Pete ‘Wrigleys’ Kelaher
The sales team at Fish Outta Water are still laughing about this bloke. Stitched up and paying a kings ransom for a plastic rod, if hooks anything bigger than a pre-pubescent toad fish from ramsay st it’ll be a miracle.
Ronnie ‘The Red Man’ Dadd
‘The Red Man’ is an unknown quantity in the fishing stakes. Last seen slashing hamstrings in paddling contests during the 1994 classic Rapa Nui he’s a claimed freshwater specialist from the wilderness of Gunnedah. Yet to show form in the salt apart from the aforementioned hamstring slashing, if he takes some time out from joining freckles in the sun, he may pose a threat.
Luke ‘Steelhead’ Berry
On the back of a stellar session in the Salmon rivers of upstate New York, Luke ‘Steelhead’
Berry will only be held back by a case of crippling Gout, his old age and regular stops to change out his depends.

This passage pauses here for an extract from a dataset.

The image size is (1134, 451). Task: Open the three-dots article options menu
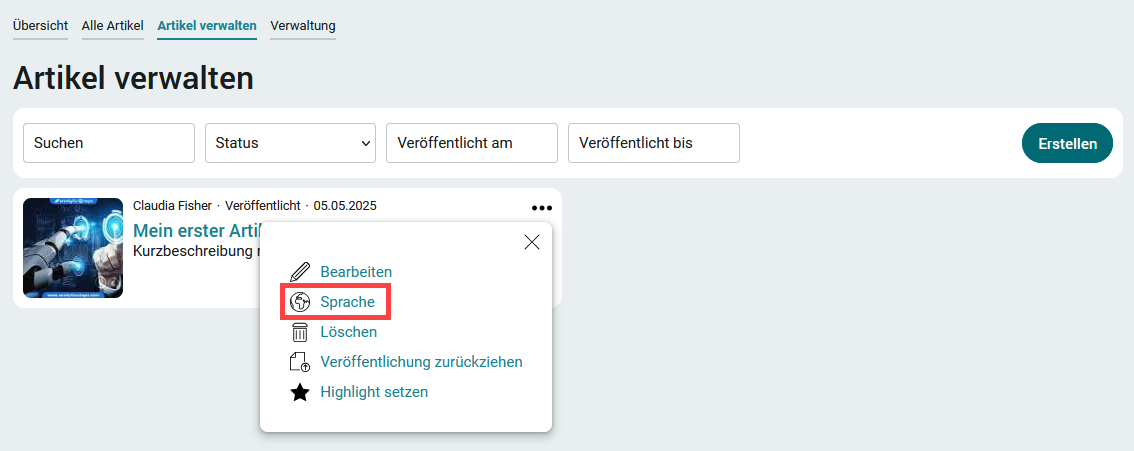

Honing his skills on the muddy dams of far western NSW, this bloke knows how to handle a monotonous, fishless day………..lean into a crate of tins with a vengeance and reach for the dynamite. A liability and a half for Team Gout.
Bob ‘The Huck’ Huxley
About as good at fishing as Steven Hawkins is at rollerblading, this bloke wouldn’t know a kingfish if it bit his rod end. Nevertheless, an enthusiastic social athlete with a voracious appetite for all things that come in cans. Can’t handle the cold. A wet track will be the end of him.
Joel ‘Roger the Cabin Boy’ Morris
Talks a big game but never, ever backs it up. EVER. Perpetual Deck Hand, he’s good for fetching beers and baiting hooks and not much else.